Make Your LLM Fully Utilize the Context (2404.16811v2)

Published 25 Apr 2024 in cs.CL and cs.AI

Abstract: While many contemporary LLMs can process lengthy input, they still struggle to fully utilize information within the long context, known as the lost-in-the-middle challenge. We hypothesize that it stems from insufficient explicit supervision during the long-context training, which fails to emphasize that any position in a long context can hold crucial information. Based on this intuition, our study presents information-intensive (IN2) training, a purely data-driven solution to overcome lost-in-the-middle. Specifically, IN2 training leverages a synthesized long-context question-answer dataset, where the answer requires (1) fine-grained information awareness on a short segment (~128 tokens) within a synthesized long context (4K-32K tokens), and (2) the integration and reasoning of information from two or more short segments. Through applying this information-intensive training on Mistral-7B, we present FILM-7B (FILl-in-the-Middle). To thoroughly assess the ability of FILM-7B for utilizing long contexts, we design three probing tasks that encompass various context styles (document, code, and structured-data context) and information retrieval patterns (forward, backward, and bi-directional retrieval). The probing results demonstrate that FILM-7B can robustly retrieve information from different positions in its 32K context window. Beyond these probing tasks, FILM-7B significantly improves the performance on real-world long-context tasks (e.g., 23.5->26.9 F1 score on NarrativeQA), while maintaining a comparable performance on short-context tasks (e.g., 59.3->59.2 accuracy on MMLU). Github Link: https://github.com/microsoft/FILM.

PDF Abstract

Enhancing Information Utilization in LLMs with Information-Intensive Training

Introduction

The challenges associated with managing long-context information in LLMs have been a notable area of focus in recent research. Traditional training methods often lead to models that perform well with information at the beginning or the end of a context but miss critical details in the middle—a phenomenon referred to as the "lost-in-the-middle" issue. Our paper introduces Information-Intensive (In2) training to address this challenge, focusing on enhancing model capability to handle and integrate information throughout extensive text lengths effectively.

Methodology

Data Construction for In2 Training

The In2 training model leverages a synthesized dataset tailored to improve the model's interaction with long-context information. This dataset promotes:

Fine-grained information awareness: Crafting training pairs that focus on details within a specific segment of the text.
Integration and reasoning across multiple segments: Formulating queries that require synthesizing information from multiple text segments, enhancing the model's ability to integrate and reason over dispersed textual information.

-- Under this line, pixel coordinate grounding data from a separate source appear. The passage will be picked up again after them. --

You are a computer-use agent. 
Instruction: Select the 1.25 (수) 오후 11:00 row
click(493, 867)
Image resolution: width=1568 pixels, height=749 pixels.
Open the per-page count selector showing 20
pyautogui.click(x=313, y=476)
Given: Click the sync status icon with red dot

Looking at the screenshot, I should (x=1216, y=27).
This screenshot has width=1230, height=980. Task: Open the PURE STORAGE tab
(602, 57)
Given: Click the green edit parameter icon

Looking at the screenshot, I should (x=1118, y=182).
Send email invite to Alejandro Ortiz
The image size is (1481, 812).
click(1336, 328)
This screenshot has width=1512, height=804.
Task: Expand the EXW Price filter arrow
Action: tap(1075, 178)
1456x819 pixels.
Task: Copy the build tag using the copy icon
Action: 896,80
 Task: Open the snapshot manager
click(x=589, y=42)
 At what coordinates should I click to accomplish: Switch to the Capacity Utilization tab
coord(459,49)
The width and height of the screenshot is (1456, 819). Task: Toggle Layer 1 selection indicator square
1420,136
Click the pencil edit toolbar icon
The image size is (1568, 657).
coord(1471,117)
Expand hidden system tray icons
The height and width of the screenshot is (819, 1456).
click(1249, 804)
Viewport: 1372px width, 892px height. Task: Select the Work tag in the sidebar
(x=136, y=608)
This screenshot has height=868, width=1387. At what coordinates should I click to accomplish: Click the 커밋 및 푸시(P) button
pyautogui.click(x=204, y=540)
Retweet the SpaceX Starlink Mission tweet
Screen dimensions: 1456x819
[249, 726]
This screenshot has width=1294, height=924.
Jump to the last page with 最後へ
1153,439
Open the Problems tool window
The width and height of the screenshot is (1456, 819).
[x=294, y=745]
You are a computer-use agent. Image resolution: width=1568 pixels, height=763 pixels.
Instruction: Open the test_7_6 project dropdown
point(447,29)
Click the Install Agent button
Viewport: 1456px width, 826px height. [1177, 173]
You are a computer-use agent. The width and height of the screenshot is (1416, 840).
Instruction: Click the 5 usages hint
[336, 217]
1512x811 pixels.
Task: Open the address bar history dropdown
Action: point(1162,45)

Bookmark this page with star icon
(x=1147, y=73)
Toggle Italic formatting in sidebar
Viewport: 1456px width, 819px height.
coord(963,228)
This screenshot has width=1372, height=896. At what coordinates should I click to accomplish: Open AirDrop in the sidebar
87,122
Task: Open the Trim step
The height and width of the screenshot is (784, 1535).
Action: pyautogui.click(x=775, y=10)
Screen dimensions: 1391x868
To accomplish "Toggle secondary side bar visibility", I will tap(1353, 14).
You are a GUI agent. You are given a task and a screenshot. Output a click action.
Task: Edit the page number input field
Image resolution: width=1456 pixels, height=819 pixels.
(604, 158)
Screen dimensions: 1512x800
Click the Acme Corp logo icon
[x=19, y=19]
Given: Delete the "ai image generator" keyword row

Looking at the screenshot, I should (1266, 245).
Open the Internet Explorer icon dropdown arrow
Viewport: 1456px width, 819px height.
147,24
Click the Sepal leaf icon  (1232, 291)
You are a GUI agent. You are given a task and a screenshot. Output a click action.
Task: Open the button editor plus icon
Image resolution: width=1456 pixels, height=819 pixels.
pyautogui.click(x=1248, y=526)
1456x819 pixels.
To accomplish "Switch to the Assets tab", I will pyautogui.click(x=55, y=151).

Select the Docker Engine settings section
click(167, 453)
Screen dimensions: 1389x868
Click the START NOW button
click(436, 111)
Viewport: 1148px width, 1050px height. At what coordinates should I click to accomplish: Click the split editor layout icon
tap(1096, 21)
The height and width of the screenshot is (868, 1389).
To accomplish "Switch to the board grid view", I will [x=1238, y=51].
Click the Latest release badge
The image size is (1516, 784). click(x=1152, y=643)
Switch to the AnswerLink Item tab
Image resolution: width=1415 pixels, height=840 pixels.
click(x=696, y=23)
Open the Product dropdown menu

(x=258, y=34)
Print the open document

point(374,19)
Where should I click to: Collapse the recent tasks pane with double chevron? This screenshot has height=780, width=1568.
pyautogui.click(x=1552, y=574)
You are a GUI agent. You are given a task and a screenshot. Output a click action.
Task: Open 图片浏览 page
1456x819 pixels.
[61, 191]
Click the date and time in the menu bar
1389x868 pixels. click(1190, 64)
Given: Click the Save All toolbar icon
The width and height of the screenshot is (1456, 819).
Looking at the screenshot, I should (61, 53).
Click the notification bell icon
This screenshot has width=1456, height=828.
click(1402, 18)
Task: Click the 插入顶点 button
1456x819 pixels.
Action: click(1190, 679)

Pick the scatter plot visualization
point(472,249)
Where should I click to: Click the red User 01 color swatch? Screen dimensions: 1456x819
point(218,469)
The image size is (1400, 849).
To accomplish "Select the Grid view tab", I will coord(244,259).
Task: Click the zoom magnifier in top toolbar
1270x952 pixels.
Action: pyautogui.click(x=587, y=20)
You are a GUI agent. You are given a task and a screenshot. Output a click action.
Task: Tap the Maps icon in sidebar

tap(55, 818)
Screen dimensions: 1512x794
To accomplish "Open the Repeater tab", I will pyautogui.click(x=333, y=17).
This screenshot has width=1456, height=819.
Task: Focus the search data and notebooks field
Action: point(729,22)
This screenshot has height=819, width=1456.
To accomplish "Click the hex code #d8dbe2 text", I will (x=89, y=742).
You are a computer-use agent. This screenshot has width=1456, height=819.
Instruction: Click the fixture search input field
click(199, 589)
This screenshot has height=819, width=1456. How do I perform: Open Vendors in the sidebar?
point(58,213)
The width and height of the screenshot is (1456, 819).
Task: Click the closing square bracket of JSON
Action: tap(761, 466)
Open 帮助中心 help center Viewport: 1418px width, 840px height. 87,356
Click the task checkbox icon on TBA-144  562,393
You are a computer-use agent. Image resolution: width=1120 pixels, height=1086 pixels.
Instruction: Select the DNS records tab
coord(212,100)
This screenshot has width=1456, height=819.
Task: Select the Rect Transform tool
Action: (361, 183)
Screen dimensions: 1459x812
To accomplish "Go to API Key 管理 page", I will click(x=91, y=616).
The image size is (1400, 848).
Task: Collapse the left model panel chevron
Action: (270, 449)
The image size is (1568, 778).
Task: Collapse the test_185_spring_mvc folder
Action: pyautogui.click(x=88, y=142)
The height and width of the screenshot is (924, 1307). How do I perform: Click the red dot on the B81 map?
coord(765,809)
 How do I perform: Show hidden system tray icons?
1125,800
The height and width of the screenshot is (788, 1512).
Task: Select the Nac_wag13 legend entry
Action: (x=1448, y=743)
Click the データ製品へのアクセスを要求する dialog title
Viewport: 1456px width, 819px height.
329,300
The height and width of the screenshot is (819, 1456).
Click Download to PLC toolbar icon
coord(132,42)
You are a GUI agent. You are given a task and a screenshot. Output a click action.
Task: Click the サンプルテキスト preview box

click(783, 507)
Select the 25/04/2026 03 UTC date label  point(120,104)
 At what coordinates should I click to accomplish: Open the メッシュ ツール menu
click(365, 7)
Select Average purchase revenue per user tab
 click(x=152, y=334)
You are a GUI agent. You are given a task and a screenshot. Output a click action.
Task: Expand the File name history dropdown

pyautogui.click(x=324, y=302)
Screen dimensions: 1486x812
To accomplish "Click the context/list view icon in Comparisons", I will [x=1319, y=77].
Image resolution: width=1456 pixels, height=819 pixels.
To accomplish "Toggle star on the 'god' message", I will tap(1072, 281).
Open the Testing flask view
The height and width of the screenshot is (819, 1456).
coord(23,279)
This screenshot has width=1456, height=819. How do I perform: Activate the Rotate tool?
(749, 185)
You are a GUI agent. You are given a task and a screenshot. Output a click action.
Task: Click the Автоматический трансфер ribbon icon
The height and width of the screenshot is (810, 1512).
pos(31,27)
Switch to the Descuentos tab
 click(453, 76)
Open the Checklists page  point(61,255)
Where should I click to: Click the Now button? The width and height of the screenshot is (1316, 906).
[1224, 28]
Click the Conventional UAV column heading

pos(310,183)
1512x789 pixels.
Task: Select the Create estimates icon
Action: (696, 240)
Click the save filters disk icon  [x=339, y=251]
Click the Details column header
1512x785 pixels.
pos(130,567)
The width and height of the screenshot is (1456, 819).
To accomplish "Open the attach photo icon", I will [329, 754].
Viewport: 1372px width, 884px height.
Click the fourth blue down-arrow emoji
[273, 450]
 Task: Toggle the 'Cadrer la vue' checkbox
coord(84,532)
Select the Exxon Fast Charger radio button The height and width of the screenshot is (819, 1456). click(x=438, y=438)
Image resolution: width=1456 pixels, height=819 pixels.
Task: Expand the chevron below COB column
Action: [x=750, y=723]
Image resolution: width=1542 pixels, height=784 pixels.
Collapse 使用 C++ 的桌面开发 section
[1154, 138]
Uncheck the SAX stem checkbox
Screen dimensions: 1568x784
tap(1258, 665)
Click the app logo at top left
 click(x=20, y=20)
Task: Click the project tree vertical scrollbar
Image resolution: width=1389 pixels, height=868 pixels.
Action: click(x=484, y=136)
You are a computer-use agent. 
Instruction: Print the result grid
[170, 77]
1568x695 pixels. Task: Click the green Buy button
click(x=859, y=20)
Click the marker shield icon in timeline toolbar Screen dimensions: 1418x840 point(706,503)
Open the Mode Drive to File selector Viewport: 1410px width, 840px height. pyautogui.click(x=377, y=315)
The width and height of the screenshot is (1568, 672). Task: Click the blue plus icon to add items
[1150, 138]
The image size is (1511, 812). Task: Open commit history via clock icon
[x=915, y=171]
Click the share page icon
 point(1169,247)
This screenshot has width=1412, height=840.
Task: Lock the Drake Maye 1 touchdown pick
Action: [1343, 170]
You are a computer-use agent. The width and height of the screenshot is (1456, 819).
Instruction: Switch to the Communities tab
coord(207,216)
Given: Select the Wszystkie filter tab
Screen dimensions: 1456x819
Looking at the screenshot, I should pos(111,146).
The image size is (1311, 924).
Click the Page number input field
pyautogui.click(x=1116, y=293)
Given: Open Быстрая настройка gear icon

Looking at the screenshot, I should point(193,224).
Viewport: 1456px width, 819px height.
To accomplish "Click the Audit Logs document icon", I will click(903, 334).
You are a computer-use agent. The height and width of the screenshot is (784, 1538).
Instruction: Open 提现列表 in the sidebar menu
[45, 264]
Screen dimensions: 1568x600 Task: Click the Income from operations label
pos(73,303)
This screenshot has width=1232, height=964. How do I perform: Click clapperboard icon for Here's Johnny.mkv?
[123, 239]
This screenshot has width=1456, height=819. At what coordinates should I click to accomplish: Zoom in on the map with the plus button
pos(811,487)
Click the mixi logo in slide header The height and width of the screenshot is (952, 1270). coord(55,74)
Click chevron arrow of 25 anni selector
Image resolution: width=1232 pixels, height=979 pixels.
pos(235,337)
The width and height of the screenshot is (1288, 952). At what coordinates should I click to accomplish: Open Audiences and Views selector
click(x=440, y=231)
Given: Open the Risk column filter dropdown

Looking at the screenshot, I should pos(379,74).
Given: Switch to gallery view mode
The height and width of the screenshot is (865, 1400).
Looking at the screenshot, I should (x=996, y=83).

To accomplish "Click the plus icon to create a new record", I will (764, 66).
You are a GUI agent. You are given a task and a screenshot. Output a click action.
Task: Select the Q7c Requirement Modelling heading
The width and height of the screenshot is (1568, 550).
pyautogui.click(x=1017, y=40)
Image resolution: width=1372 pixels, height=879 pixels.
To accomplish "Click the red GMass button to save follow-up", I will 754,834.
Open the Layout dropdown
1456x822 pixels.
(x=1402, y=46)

Technical Training Details

Our experimental setup involves fine-tuning a Mistral-7B model using the generated dataset in a setting that mimics real-world applications. The model, rebranded as FilM-7B (Fill-in-the-Middle), underwent rigorous training processes to maximize its capacity for utilizing extensive text inputs effectively.

Performance Evaluations

Probing Tasks

We designed a set of probing tasks—spanning various context styles (document, code, structured-data) and information retrieval patterns (forward, backward, bi-directional)—to rigorously evaluate FilM-7B's performance across diverse scenarios. Detailed investigations show a significant reduction in the "lost-in-the-middle" issue, with FilM-7B demonstrating robust information retrieval capabilities across all parts of the context window.

Applying to Real-world Tasks

Highlighted results include improvements on long-context benchmarks like NarrativeQA, where FilM-7B notably outperforms existing models with an increased F1 score from 23.5 to 26.9. These results affirm the model's enhanced ability not only in narrowly defined test conditions but also in broader, practical text-handling applications.

Implications on Short-context Tasks

Importantly, our approach maintains comparable performance on short-context tasks, ensuring that enhancements in handling longer texts do not detract from the model’s capabilities in shorter scenarios.

Theoretical and Practical Implications

The integration of FilM-7B could have far-reaching implications, particularly in fields requiring detailed analysis of lengthy documents, such as legal reviews, lengthy academic article summarization, and extensive technical manual interpretation. Theoretically, this research pushes forward our understanding of deep learning architectures, stressing the importance of tailored data training sets in overcoming specific neural network training challenges.

Future Research Directions

Continued advancements could explore further optimization of training datasets and expanding the model’s proficiency to more complex or less structured long-context data types. Additional studies might also delve into refining model architectures to enhance processing efficiencies for extremely long texts without requiring proportionate increases in computational resources.

Conclusion

This paper signifies a step forward in enhancing LLMs' proficiency with long texts. By focusing on the specific challenges of middle-text information loss and creating a targeted training approach, we can significantly expand the practical applications and effectiveness of LLMs across a range of disciplines and uses.